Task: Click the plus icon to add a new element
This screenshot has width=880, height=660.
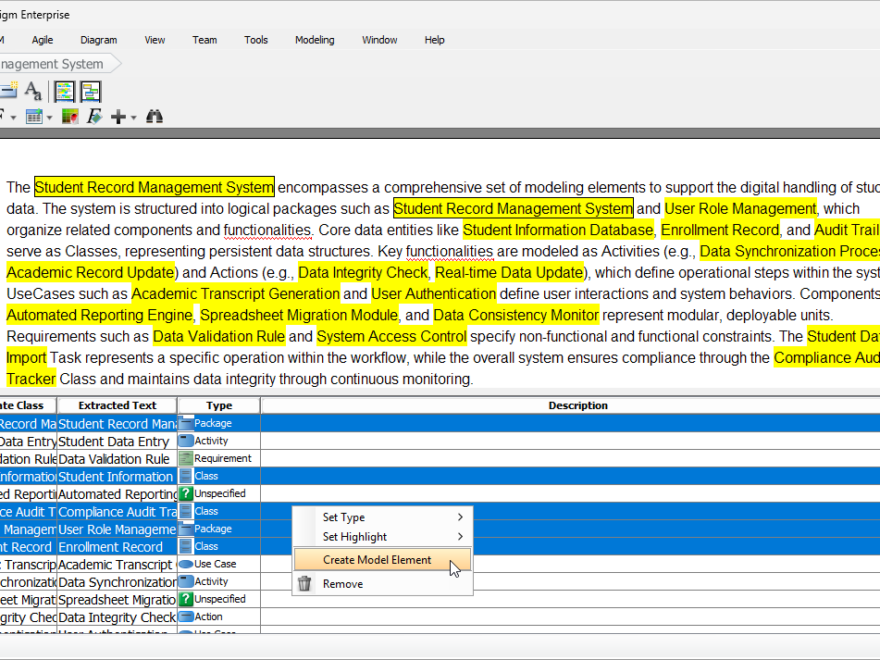Action: [118, 116]
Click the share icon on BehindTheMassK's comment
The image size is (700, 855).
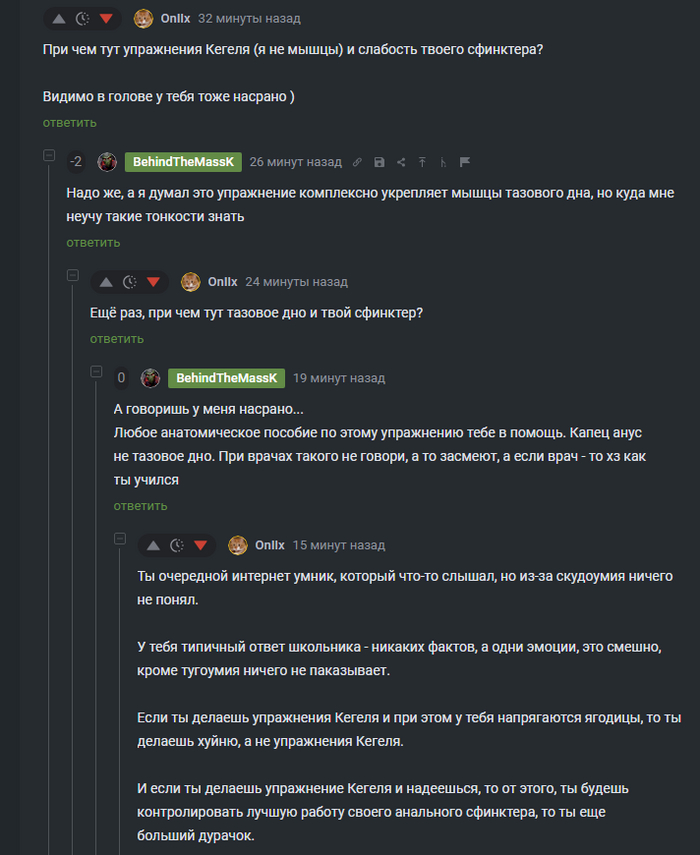[401, 162]
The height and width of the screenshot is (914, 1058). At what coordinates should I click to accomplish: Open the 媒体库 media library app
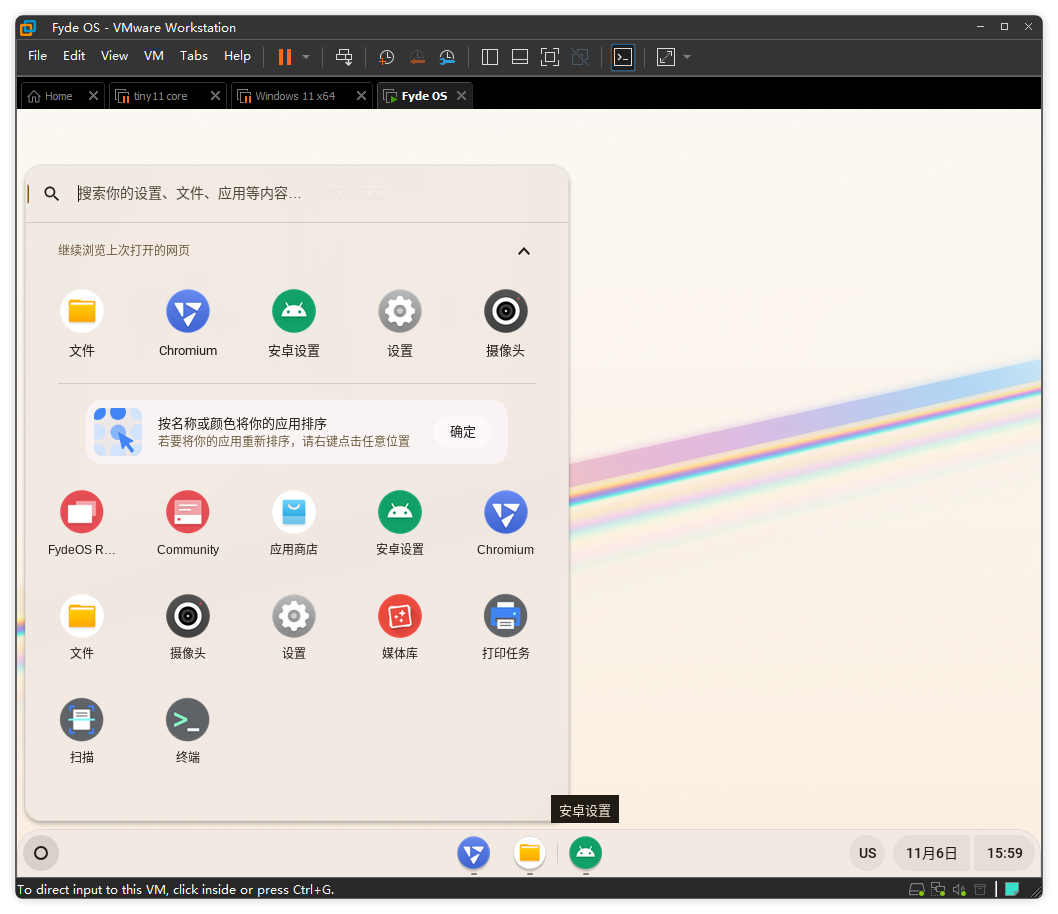click(400, 617)
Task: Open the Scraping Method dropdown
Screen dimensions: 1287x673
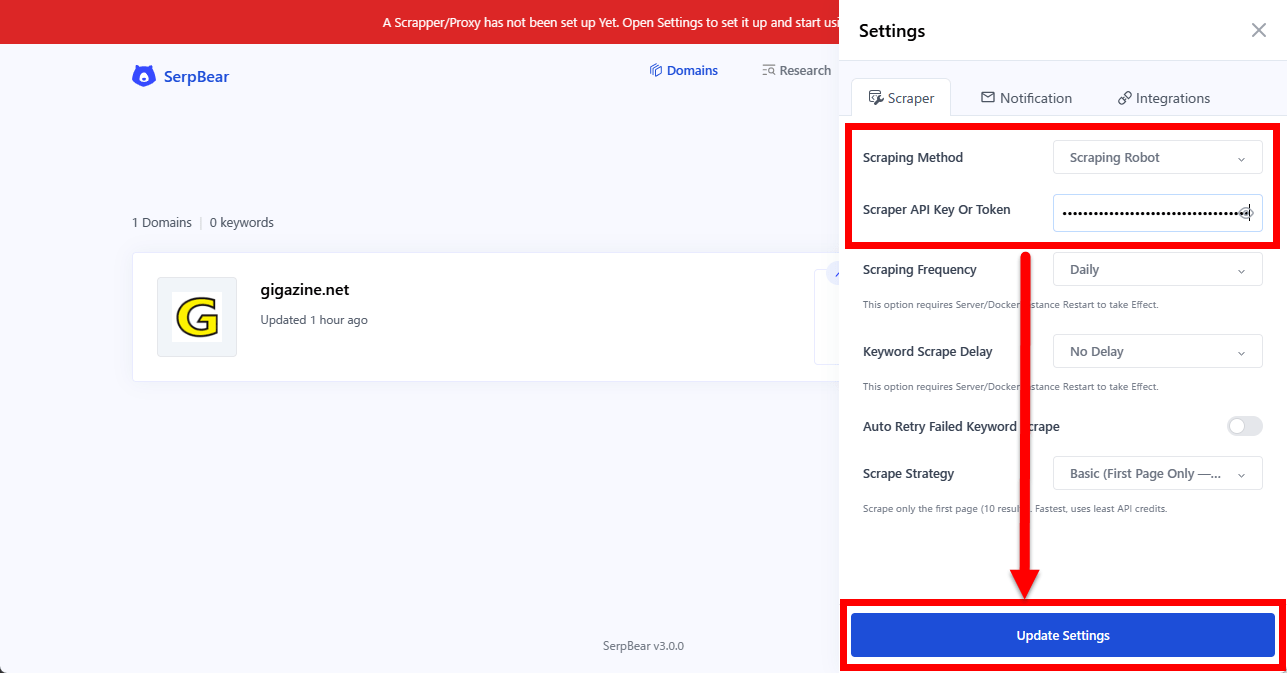Action: [x=1157, y=158]
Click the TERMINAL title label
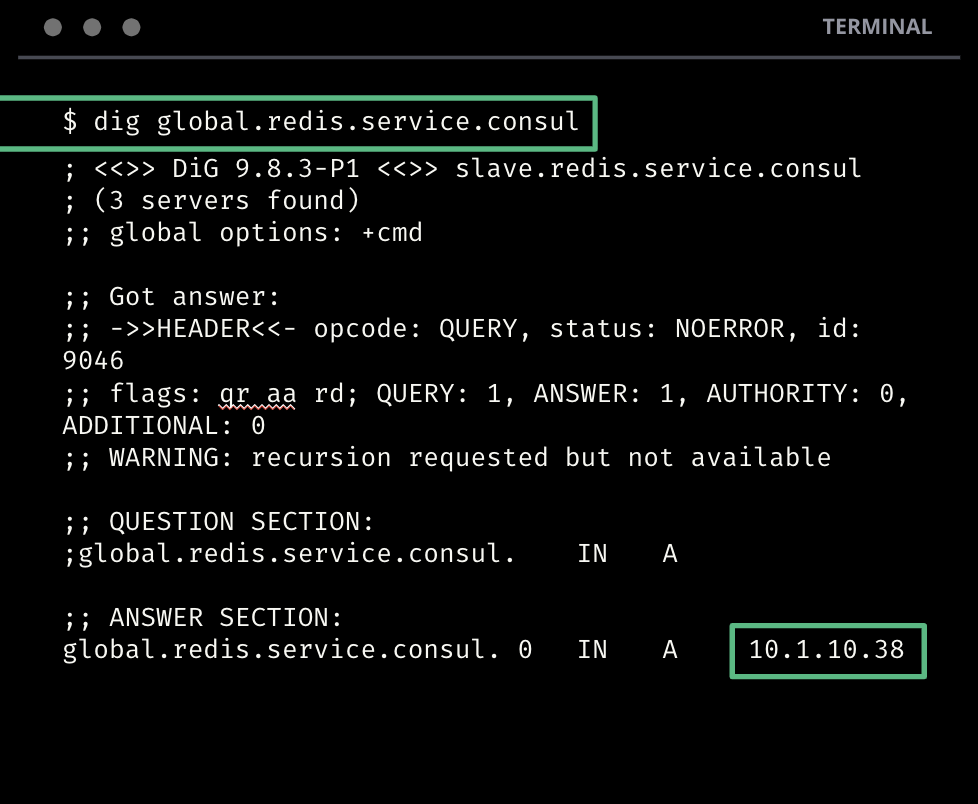Viewport: 978px width, 804px height. (x=876, y=27)

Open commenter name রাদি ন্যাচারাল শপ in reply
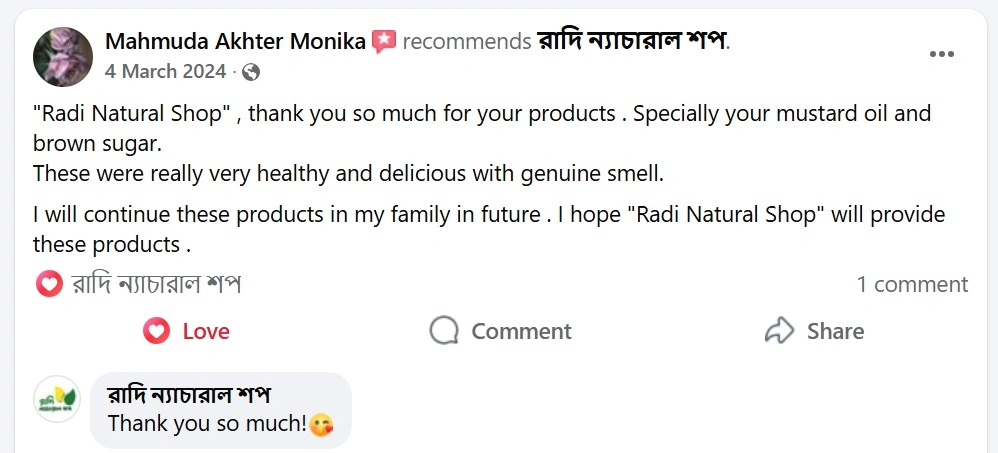click(189, 395)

WHAT YOU NEED TO DO: Please repeat the data from the beginning up to and including the line with "click(400, 617)", changing "share icon" to "reply icon" and leaving everything else as it is. Omit the pictures.

WRITTEN ANSWER:
Task: Click the plus icon to add a new element
This screenshot has width=880, height=660.
Action: [118, 116]
Click the reply icon on BehindTheMassK's comment
The image size is (700, 855).
[401, 162]
The height and width of the screenshot is (914, 1058). At what coordinates should I click to accomplish: Open the 媒体库 media library app
click(400, 617)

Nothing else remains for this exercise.